● WORK REQUEST: In the records below, the line with "You are a GUI" opens the range and the line with "Viewport: 750px width, 857px height." closes it; print that range exactly and nothing else.

● INPUT DATA:
——
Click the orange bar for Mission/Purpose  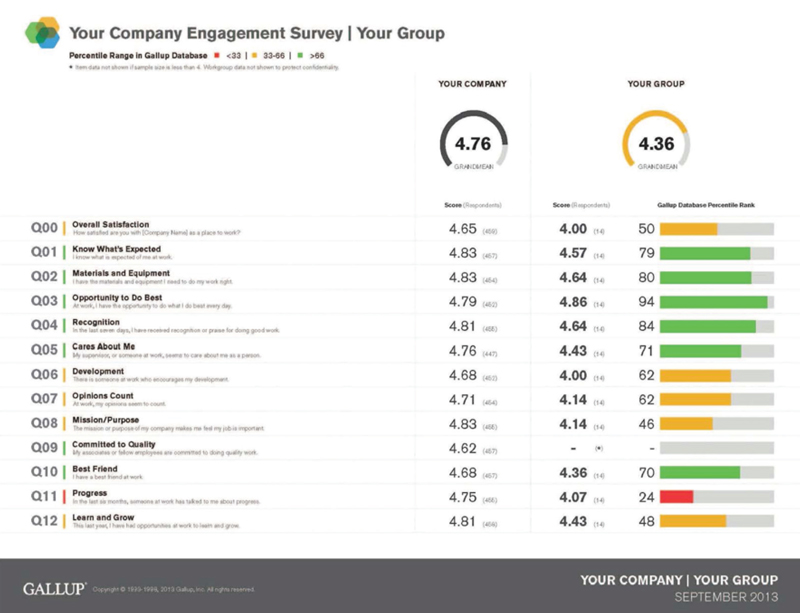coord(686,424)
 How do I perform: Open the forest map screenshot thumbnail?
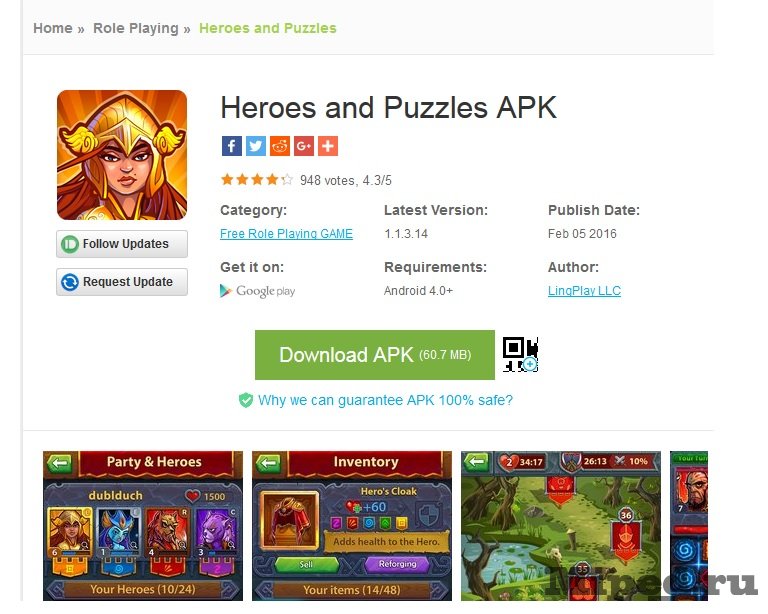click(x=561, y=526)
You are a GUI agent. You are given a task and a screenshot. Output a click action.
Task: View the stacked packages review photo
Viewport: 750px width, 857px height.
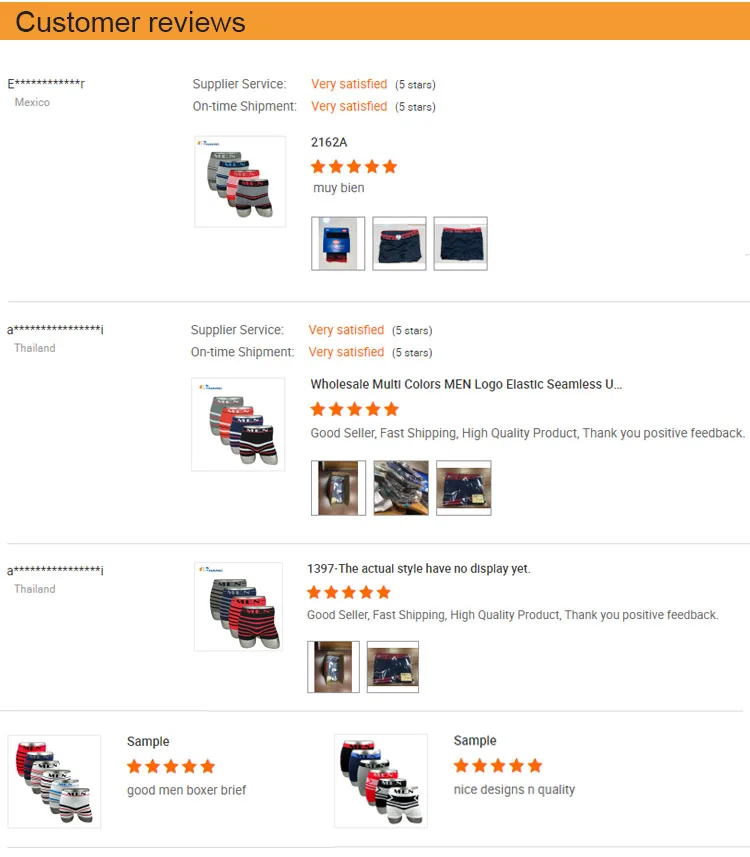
——
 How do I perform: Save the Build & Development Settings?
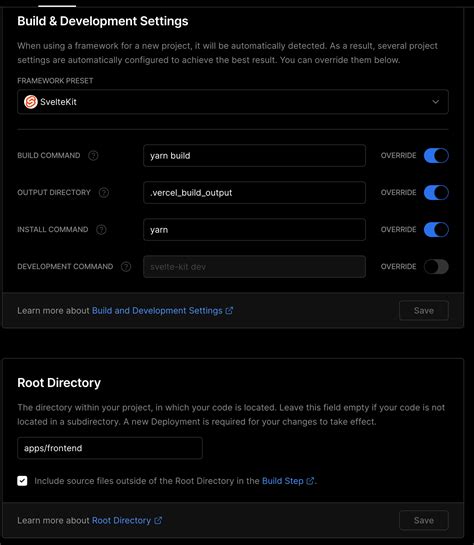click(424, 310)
——
● WRITTEN RESPONSE:
You are a GUI agent. You are given a task and a screenshot. Output a click action.
Task: View the stacked packages review photo
Viewport: 750px width, 857px height.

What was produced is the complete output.